*Work instructions:* Transcribe, exactly and in full, every line from the one including "943x616 pixels." to the end of the listing.

*Given entries:*

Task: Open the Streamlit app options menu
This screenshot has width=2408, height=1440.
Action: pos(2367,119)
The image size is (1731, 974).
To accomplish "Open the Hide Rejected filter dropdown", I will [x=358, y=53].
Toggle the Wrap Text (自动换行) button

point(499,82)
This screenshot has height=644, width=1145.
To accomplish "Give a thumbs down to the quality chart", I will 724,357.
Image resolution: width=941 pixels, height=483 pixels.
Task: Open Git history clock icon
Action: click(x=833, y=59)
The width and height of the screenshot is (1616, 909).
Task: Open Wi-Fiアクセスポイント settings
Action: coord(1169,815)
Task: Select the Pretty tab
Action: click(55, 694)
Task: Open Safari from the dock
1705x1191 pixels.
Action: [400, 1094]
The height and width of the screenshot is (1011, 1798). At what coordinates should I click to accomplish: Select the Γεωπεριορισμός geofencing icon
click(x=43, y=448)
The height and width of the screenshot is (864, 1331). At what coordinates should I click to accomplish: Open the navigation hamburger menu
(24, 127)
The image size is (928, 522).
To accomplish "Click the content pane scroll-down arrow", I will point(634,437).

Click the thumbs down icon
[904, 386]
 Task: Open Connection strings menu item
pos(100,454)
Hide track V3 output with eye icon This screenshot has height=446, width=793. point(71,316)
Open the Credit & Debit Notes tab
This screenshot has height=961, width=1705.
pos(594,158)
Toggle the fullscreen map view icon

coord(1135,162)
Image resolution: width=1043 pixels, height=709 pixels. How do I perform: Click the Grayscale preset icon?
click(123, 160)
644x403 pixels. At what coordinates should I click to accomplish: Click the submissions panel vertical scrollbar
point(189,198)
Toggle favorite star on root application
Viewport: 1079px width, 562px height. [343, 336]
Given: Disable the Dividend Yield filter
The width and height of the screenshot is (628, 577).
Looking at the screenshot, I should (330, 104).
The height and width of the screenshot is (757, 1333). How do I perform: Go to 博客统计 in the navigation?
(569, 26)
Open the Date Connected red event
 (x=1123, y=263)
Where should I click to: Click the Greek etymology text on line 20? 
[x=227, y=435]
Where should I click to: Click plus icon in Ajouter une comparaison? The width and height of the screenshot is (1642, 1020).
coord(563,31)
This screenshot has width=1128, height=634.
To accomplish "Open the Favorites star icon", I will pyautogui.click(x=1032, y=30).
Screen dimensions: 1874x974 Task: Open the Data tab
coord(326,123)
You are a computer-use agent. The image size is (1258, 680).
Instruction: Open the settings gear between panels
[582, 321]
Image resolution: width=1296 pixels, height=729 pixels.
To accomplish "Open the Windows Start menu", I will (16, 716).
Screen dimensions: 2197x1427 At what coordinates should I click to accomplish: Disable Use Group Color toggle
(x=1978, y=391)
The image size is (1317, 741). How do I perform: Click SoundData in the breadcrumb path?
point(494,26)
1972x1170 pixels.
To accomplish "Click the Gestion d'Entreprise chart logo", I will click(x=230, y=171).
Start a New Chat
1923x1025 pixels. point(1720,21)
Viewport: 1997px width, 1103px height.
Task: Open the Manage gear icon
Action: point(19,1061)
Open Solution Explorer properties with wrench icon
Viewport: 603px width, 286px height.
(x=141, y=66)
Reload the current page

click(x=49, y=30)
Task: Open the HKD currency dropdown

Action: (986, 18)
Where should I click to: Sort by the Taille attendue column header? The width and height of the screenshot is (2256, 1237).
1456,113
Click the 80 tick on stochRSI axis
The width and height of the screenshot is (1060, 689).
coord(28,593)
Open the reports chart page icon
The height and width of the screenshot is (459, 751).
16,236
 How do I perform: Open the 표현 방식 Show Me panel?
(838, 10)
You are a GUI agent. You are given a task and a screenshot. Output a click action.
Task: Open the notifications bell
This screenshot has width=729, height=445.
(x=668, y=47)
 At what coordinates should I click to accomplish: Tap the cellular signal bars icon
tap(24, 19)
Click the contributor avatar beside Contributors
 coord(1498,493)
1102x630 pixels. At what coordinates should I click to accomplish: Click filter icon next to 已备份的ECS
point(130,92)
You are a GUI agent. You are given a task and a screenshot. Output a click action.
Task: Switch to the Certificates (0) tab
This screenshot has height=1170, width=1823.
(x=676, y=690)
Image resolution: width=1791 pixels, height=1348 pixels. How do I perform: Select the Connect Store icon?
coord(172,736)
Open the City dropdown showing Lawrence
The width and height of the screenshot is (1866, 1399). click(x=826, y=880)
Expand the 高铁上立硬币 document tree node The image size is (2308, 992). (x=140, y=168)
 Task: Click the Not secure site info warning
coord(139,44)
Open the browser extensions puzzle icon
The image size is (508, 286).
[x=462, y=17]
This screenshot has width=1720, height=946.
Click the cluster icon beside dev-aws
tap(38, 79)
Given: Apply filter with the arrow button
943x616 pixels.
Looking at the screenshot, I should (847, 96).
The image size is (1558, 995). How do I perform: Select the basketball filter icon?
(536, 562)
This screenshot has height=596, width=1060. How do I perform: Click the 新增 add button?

*Result of the task:*
943x616 pixels.
Looking at the screenshot, I should (847, 96).
The image size is (1558, 995). How do I perform: Select the basketball filter icon?
(536, 562)
This screenshot has height=596, width=1060. How do I perform: Click the 新增 add button?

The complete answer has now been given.